Explain, in one to three sentences and drawing on the news report below, why Andrew Sabisky said he was resigning.

--- TEXT ---
|---|

An adviser to British Prime Minister Boris Johnson who once said black Americans have a lower average IQ than white Americans and had discussed the benefits of forced contraception quit on Monday amid backlash over his comments.
Andrew Sabisky said he was quitting because he had become "a distraction".
Earlier, Johnson's spokesman repeatedly refused to comment when asked about Sabisky, whose appointment drew widespread criticism after the Mail on Sunday newspaper reported statements made in his name online in 2014 and 2016.
Media reported Sabisky was hired following an unusual appeal earlier this year from Johnson's senior adviser Dominic Cummings for "weirdos and misfits with odd skills" to help bring new ideas to the UK's government.
His resignation is a blow to that effort, which had attracted criticism from those who said Cummings was sidestepping normal government recruitment processes.
"The media hysteria about my old stuff online is mad but I wanted to help [the government] not be a distraction," Sabisky said.
"Accordingly I've decided to resign as a contractor ... I signed up to do real work, not be in the middle of a giant character assassination: if I can't do the work properly there's no point."
Sabisky, who has referred to himself as a "super forecaster", said he hoped Johnson's office hired more people with "good geopolitical forecasting track records" and that the "media learn to stop selective quoting".
An account in Sabisky's name made the comments about black IQ in a reply to a 2014 blog post written by an American professor discussing education disabilities in the United States.
In 2016, replying to a blog post written by Cummings, an account in Sabisky's name said: "One way to get around the problems of unplanned pregnancies creating a permanent underclass would be to legally enforce universal uptake of long-term contraception at the onset of puberty. Vaccination laws give it a precedent, I would argue."
UK gov't refuses to condemn comments
Both the opposition Labour Party and at least two of Johnson's own Conservatives had called for Sabisky to be fired.
"Andrew Sabisky's presence in No.10 is a poor reflection on the government and there is no way to defend it. He needs to go. 'Weirdos' and 'misfits' are all very well, but please can they not gratuitously cause offence," Conservative legislator William Wragg wrote before Sabisky resigned.
Earlier on Monday, a spokesperson for Johnson declined to discuss Sabisky's role in Downing Street, saying "I'm not going to be commenting on individual appointments."
Spokesperson Jamie Davies also refused to say whether the prime minister agreed with Sabisky's views, which critics say amount to support for eugenics, the now-discredited movement to improve the human race through selective reproduction.
"The prime minister's views on a range of subjects are well publicised and documented," Davies said.
Johnson has his own record of offensive comments, however.
In a speech in 2013, he said any discussion about equality had to take account of the fact that 16% of "our species" had an IQ below 85 while around 2% had an IQ above 130, adding: "The harder you shake the pack, the easier it will be for some cornflakes to get to the top."
In 2000, while Johnson was editor of the Spectator, the magazine carried an article from columnist Taki Theodoracopulos which said: "On average, Orientals are slower to mature, less randy, less fertile, and have larger brains and higher IQ scores. Blacks are at the other pole, and whites fall somewhere in the middle, although closer to the Orientals than the blacks."
The prime minister has also previously described black people as "piccaninnies" with "watermelon smiles", and more recently referred to Muslim women who wear the "burka", or full veil, as "letterboxes".
Labour Party chairperson Ian Lavery said: "It is disgusting that not only has Number 10 failed to condemn Andrew Sabisky's appalling comments, but also seems to have endorsed the idea that white people are more intelligent than black people.
"Boris Johnson should have the backbone to make a statement in his own words on why he has made this appointment, whether he stands by it and his own views on the subject of eugenics."

|---|

--- PROVIDED MATERIAL ---
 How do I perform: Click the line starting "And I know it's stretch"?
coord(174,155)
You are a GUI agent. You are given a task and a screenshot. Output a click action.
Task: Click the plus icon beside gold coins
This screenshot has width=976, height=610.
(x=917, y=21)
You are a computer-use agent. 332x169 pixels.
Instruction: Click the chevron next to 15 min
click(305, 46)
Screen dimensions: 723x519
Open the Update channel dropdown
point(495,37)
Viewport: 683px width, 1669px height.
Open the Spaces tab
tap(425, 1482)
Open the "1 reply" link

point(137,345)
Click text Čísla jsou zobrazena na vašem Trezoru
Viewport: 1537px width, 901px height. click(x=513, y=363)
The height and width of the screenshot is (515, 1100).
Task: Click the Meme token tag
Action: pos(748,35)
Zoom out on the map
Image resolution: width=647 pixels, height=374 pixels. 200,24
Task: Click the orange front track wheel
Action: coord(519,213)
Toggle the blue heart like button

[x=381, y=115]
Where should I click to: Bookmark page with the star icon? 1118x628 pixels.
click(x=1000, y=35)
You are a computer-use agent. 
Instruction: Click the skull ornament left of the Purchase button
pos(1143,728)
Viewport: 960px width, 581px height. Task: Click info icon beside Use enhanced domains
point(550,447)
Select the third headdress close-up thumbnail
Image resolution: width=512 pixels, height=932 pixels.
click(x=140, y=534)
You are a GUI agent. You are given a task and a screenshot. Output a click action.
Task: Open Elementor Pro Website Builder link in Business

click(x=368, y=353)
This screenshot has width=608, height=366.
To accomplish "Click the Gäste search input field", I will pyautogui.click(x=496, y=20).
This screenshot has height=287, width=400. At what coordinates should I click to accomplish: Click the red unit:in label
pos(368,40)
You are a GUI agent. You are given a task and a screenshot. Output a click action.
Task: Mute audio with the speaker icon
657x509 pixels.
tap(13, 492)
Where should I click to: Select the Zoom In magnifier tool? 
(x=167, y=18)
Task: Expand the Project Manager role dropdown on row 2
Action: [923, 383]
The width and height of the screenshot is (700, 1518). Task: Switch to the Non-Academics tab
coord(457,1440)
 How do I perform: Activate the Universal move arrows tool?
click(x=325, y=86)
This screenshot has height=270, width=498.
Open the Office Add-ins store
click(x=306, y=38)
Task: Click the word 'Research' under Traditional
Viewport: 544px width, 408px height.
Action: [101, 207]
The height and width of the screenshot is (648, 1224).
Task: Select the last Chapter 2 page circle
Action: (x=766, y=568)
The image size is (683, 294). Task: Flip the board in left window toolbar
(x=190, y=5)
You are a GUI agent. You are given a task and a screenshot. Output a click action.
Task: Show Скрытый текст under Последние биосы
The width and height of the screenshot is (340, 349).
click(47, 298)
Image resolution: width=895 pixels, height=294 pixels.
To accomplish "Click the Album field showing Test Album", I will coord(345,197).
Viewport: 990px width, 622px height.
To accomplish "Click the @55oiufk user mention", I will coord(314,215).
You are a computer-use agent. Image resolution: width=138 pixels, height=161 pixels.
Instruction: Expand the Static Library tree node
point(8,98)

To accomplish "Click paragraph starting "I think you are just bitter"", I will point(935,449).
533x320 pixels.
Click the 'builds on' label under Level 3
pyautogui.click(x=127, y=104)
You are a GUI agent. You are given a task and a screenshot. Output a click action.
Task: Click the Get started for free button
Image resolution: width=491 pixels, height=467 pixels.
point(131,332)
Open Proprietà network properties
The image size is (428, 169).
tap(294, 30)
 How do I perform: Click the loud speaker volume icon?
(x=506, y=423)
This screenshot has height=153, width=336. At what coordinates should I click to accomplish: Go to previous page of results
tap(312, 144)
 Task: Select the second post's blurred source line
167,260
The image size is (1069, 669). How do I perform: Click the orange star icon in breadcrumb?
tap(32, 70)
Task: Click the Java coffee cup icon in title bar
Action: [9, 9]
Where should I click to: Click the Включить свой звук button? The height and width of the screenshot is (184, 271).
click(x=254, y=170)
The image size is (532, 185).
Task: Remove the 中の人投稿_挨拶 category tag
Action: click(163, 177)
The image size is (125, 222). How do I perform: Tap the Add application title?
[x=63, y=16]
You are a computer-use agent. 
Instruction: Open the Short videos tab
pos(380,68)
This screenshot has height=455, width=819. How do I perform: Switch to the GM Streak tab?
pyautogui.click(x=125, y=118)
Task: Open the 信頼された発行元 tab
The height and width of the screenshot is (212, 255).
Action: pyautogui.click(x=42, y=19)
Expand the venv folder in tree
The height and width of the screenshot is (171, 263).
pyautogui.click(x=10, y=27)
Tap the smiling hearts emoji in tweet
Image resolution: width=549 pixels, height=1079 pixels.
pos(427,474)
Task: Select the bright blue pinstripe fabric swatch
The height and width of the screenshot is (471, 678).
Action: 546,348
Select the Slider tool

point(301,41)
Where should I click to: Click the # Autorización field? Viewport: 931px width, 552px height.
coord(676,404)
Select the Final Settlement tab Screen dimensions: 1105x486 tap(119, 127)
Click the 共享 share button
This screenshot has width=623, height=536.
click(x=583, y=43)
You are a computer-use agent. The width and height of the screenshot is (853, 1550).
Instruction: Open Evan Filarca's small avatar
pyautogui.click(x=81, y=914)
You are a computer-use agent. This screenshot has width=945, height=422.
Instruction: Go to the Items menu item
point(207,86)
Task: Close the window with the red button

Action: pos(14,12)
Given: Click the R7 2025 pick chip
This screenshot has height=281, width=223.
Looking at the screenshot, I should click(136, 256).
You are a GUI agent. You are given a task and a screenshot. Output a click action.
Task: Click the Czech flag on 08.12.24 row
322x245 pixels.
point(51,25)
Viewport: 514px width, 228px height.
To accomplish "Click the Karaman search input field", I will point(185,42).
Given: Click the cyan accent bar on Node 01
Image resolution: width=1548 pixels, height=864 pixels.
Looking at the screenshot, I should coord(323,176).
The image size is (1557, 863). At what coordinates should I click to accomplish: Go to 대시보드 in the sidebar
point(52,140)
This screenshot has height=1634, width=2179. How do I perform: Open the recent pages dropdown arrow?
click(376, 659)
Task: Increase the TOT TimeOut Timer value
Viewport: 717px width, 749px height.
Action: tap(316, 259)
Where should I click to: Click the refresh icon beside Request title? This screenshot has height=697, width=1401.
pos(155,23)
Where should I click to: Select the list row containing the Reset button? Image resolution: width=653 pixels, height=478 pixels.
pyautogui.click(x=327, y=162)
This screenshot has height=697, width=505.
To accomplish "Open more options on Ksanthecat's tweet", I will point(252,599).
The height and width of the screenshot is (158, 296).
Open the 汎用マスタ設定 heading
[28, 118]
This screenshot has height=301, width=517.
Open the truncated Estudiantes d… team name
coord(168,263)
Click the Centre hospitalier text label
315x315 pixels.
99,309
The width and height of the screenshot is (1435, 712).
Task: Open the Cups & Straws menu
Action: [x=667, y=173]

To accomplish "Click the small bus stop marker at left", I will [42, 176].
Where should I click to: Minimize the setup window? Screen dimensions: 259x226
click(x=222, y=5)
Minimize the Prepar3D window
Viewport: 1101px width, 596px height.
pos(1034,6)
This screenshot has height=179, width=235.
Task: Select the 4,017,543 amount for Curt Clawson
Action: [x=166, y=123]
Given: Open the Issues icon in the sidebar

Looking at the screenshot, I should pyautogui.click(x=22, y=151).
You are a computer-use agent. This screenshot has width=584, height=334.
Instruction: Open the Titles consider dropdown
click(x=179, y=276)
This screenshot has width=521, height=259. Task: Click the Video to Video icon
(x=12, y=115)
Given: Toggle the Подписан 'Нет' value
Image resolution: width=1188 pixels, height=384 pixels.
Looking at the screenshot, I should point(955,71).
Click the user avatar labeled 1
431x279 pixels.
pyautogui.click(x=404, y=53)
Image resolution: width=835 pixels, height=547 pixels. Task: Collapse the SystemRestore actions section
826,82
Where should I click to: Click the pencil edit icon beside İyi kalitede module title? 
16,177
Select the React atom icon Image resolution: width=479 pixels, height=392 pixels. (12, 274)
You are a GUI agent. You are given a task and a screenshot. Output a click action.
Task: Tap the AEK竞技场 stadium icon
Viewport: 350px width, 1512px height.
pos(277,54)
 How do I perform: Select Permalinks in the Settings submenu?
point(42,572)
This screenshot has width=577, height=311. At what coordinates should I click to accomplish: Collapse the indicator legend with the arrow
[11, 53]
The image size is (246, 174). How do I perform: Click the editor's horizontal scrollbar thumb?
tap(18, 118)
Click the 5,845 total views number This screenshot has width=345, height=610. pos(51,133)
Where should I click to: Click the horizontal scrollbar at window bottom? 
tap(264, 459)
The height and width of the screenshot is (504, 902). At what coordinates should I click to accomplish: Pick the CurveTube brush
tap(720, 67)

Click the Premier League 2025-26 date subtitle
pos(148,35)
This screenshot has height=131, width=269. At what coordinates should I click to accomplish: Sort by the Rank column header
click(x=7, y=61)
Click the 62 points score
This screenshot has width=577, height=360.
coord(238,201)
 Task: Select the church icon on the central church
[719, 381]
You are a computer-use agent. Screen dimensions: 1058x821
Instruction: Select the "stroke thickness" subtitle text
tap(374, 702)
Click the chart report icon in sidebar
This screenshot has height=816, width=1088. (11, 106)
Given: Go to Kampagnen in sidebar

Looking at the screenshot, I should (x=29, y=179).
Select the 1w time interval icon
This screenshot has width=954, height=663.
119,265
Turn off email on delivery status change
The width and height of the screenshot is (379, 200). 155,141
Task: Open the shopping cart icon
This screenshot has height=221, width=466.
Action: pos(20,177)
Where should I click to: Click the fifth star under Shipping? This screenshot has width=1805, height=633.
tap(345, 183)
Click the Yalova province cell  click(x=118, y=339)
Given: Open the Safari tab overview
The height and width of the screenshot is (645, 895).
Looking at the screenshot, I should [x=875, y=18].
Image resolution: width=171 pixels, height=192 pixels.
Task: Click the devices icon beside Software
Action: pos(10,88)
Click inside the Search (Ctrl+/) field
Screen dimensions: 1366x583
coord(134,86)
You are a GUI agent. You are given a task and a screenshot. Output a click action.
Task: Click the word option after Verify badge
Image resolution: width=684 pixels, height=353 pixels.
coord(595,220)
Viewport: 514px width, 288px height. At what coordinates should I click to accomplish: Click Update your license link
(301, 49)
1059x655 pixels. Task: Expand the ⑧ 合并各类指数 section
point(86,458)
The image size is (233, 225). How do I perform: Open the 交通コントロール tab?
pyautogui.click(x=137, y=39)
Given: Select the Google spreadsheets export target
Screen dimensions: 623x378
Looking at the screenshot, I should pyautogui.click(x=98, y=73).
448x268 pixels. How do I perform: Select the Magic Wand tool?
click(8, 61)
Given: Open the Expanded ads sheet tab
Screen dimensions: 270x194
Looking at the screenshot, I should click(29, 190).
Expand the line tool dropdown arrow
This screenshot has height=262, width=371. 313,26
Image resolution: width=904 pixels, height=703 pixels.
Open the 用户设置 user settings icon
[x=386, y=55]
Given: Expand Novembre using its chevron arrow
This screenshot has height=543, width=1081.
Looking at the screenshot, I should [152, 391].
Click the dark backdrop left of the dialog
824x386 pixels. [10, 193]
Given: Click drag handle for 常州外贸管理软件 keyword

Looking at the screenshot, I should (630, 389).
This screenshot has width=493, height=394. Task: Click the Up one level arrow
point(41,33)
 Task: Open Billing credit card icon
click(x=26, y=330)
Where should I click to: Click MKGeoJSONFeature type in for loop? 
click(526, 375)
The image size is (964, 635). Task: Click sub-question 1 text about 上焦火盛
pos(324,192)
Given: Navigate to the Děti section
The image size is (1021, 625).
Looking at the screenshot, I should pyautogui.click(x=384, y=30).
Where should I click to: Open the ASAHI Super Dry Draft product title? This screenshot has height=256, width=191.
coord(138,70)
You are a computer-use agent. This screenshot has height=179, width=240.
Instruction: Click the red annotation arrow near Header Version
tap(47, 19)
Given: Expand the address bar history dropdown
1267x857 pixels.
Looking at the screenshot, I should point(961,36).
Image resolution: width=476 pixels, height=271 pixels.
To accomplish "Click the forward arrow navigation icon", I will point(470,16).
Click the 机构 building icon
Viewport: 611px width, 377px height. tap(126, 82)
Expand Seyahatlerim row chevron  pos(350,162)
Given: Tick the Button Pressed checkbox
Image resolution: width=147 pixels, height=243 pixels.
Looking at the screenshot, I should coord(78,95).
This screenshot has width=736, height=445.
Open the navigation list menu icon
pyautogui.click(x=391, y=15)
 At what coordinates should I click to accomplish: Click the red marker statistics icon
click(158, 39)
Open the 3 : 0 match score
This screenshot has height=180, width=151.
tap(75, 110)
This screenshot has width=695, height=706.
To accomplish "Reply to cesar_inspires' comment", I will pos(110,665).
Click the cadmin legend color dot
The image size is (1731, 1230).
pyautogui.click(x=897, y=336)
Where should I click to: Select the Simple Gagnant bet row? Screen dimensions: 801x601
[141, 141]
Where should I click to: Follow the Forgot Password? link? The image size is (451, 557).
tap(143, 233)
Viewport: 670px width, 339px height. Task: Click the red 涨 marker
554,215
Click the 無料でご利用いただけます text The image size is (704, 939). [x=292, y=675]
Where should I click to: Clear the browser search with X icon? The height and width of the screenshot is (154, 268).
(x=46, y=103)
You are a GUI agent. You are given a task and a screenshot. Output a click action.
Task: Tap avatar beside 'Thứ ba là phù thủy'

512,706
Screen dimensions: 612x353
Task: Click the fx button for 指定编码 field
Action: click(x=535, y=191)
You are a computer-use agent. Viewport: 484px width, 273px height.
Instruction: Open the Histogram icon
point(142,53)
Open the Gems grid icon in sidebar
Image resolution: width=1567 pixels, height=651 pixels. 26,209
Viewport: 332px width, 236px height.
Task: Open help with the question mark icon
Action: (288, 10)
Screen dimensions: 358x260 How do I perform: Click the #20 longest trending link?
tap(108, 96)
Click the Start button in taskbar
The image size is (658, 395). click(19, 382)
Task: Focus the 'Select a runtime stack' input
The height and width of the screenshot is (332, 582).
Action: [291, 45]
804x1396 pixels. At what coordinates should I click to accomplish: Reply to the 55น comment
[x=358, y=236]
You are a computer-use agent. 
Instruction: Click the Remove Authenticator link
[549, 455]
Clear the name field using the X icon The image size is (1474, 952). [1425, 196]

|---|

--- YOUR RESPONSE ---
Sabisky said he was resigning because he had become "a distraction" and wanted to help the government rather than be one. He added that he had signed up to do real work, not to be in the middle of "a giant character assassination." If he could not do the work properly, he saw no point in staying.